> _AIM OF THE EXERCISE_
Whatever comes before the line containing "Where should I" stays out; transcribe that line and all that follow to the end of the records exactly, with no pictures.

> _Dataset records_
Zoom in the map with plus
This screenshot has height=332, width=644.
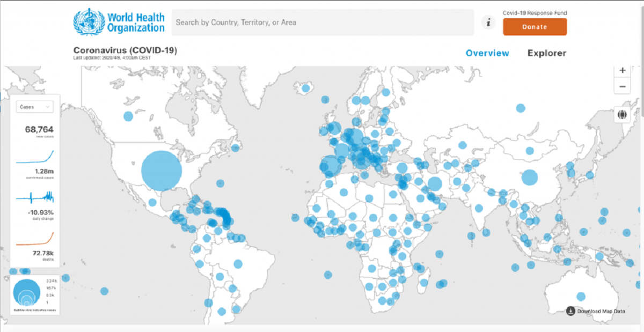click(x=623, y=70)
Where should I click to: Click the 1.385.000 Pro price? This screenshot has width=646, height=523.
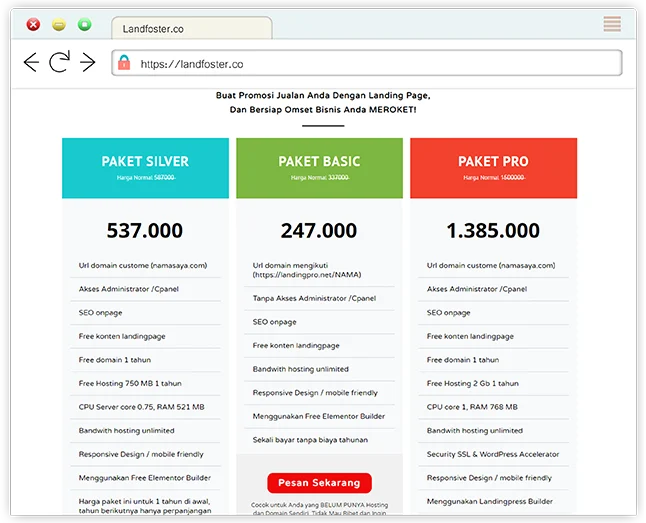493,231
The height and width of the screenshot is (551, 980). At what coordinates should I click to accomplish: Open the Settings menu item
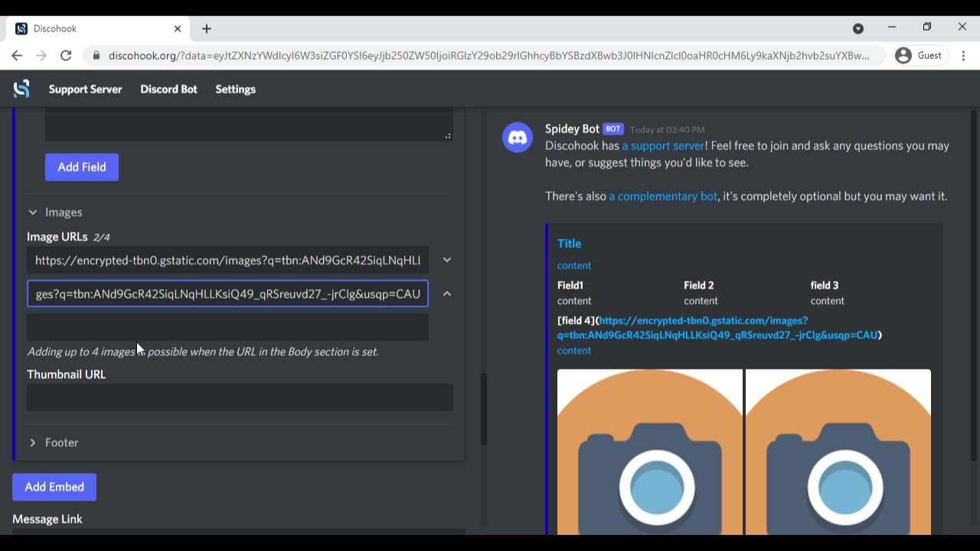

> _EXERCISE OUTPUT_
Where should I click to: Click the 1.385.000 Pro price? This screenshot has width=646, height=523.
493,231
The height and width of the screenshot is (551, 980). At what coordinates should I click to accomplish: Open the Settings menu item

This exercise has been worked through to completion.